Di luar optik hukum [syari’at], jilbab—dalam sejarah awalnya—merupakan produk budaya yang bergandengan dengan kepercayaan mistik dan lambat-laun menjadi praktik seksualitas dengan lambaran agama. Ia diadopsi dan dimodifikasi menjadi format yang melampaui dunia rasionalitas dan sangat ekstrim. Jilbab gaul tetap eksis karena bergelinjang dengan pasang-surut libido manusia, diperkokoh oleh budaya dan agama, serta diperlempang oleh kekuatan modernitas dan materialitas. Dalam hal ini, faktor keterpikatan materi yang kapitalistik tak dapat diabaikan begitu saja, karena ia adalah katalisator dalam praktik jilbab gaul.
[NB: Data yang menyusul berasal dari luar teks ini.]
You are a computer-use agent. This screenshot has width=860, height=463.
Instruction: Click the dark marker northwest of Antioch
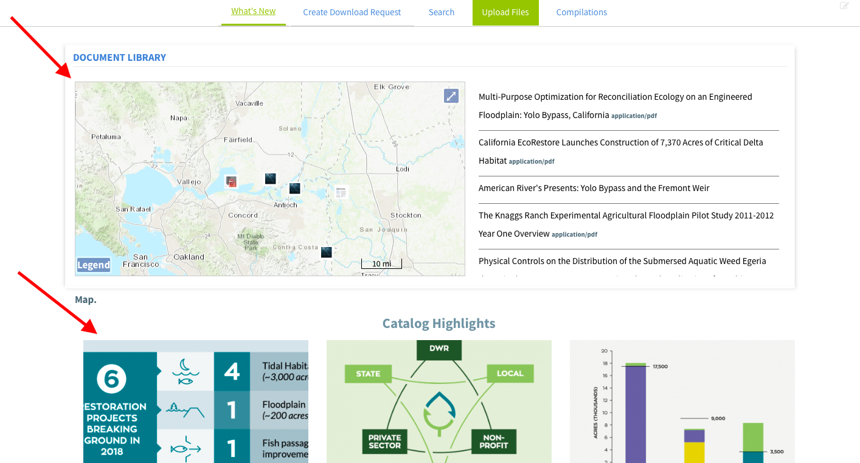coord(271,178)
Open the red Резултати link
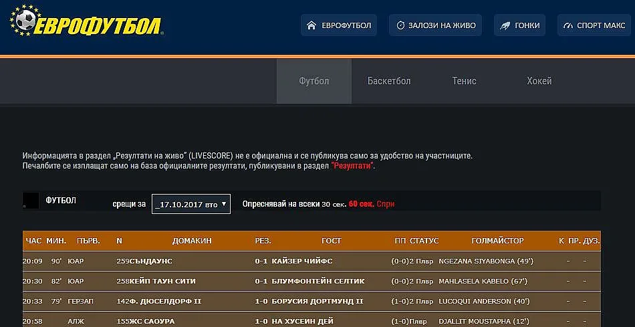The width and height of the screenshot is (635, 327). pos(352,166)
Senyampang zaman, jilbab semakin terpincuk oleh tuntutan kapitalisasi yang telah merasuk secara mundial. Kenyataan ini menjadi fenomena universal yang telah melumuri wajah seksualitas saat ini. Dunia telah menggelorakan “revolusi tubuh” yang dihela oleh—memakai istilah Pierre Bourdeau—cultural capital dan kian hingar-bingar, membisingkan serta mengangkangi segala yang berceruk jiwani dengan serbaneka cara manusia dalam menjalankan roda kapitalisasi tubuh.
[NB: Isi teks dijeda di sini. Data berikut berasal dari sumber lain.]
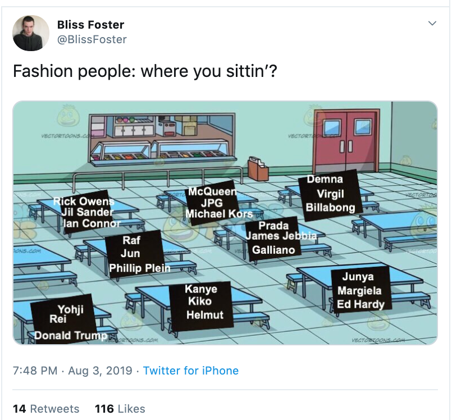Viewport: 452px width, 420px height.
Task: Click the 14 Retweets count
Action: 34,408
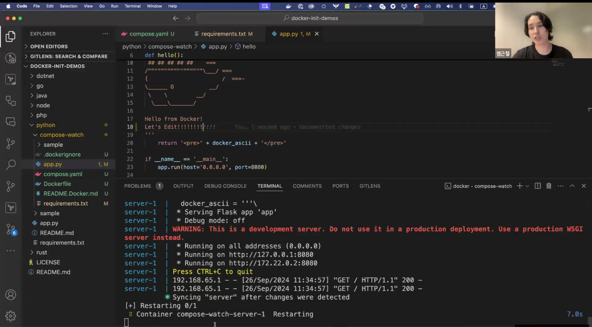This screenshot has width=592, height=327.
Task: Open Manage settings gear icon
Action: tap(11, 316)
Dalam terpaan modernisasi dan kapitalisasi tersebut, tak akan ada kekuatan apapun yang mampu membendung laju segala bentuk keliaran seksualitas manusia. Jilbab laksana sebutir lampu pijar disela-sela taburan cahaya gemerlap dunia seksualitas manusia. Ia akan terseok-seok menyangga diri sebagai “jalan alternatif” untuk mengarahkan gerak libido manusia yang cenderung bebas. Tak ayal, jilbab gaul yang telah disematkan justru turut berpartisipasi menyemarakkan wajah seksualitas yang kian capitalized.
“Busana muslimah kian up to date”, begitu kesan yang muncul, dan menandakan bahwa dunia fashion pada akhirnya melirik busana muslimah sebagai alternatif gaya seperti yang terjadi pada tahun 1996-an di mana dihelat peragaan busana dengan tema “Tendensi Busana Muslim” di Puri Agung Hotel Sahid Jakarta, memajang karya 12 desainer papan atas tanah air. Peragaan busana kali itu merupakan terobosan baru, suatu show yang menyajikan kemewahan dan keanggunan busana muslimah yang mengkilap, serta sanggup membuat seorang ibu menangis karena kehabisan undangan [hargaRp.45.000,-].
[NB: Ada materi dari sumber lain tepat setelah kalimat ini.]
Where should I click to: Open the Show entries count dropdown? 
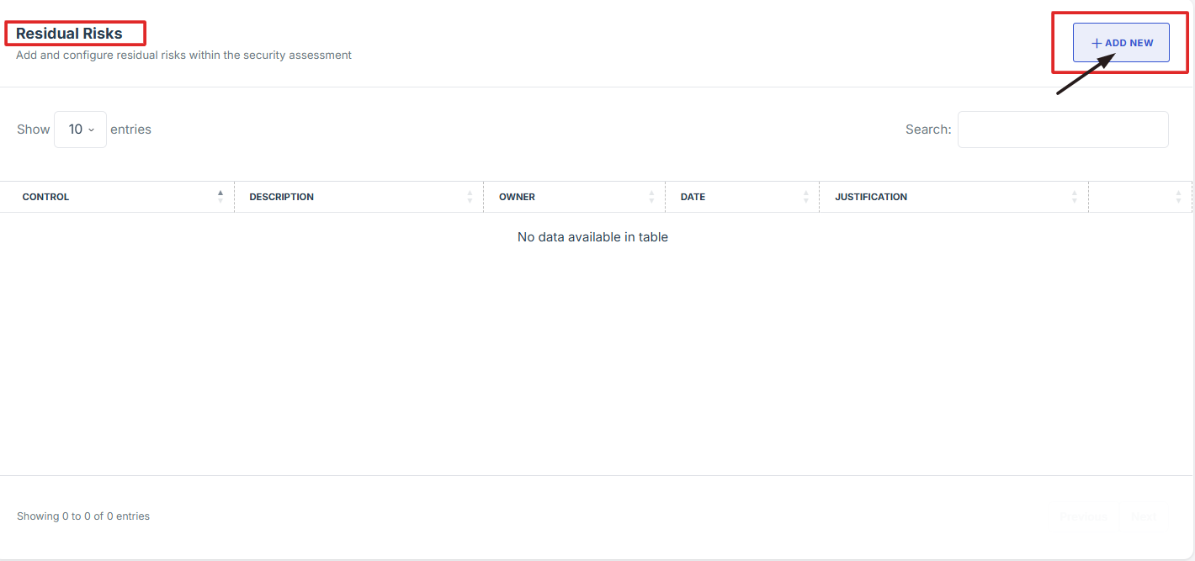[x=80, y=130]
Acara ini merupakan suatu upaya adaptasi busana muslimah yang dahulu diidentikkan dengan pakaian kaum pinggiran kepada kalangan atas, dan sebagaimana lazimnya peragaan busana lainnya, hanya sekitar 30% saja dari busana yang diperagakan dapat dipakai, selebihnya hanyalah untuk menarik perhatian saja. Atau paling tidak, untuk melepaskan keinginan terpendam sang desainer yang diungkapkan lewat karya-karyanya yang “aneh”—suatu cara untuk menghindari kejenuhan akan mode busana yang itu-itu saja—tentu saja kreasi-kreasi tersebut memang terlalu riskan untuk dikatakan memenuhi syarat dan kaidah yang digariskan dalam syari’at Islam.
Jilbab : Double-Interpretation ditengah Masyarakat Kekinian
Faktanya, gaya visual memang bisa menyatu dengan gaya hidup, karena manusia tidak bisa lepas dari bahasa rupa, baik tiga maupun dua dimensi. Pada zaman tradisional masyarakat terbagi sangat jelas baik melalui perhiasan ataupun pakaian. Peter York menyatakan, dibanding dengan hari ini, orang zaman dahulu hidup dalam penjara gaya karena dalam masyarakat tradisi lama gaya visualnya relatif tidak banyak berubah. Adapun dalam sistem masyarakat modern batas-batas budaya lokal, nasional maupun regional dengan cepat menghilang karena arus gelombang gaya hidup global melalui media sangat mudah untuk berpindah-pindah tempat. Sebagaimana yang ditambahkan oleh Alvin Toffler, sekarang ini terjadi kekacauan nilai, yang diakibatkan oleh runtuhnya sistem nilai tradisional yang mapan akibat pengaruh hegemoni budaya massa, sehingga yang ada adalah nilai-nilai terbatas seperti kotak-kotak nilai yang disebutnya sebagai sub-kultur [konsekuensi peralihan dari masyarakat tradisional ke masyarakat modern].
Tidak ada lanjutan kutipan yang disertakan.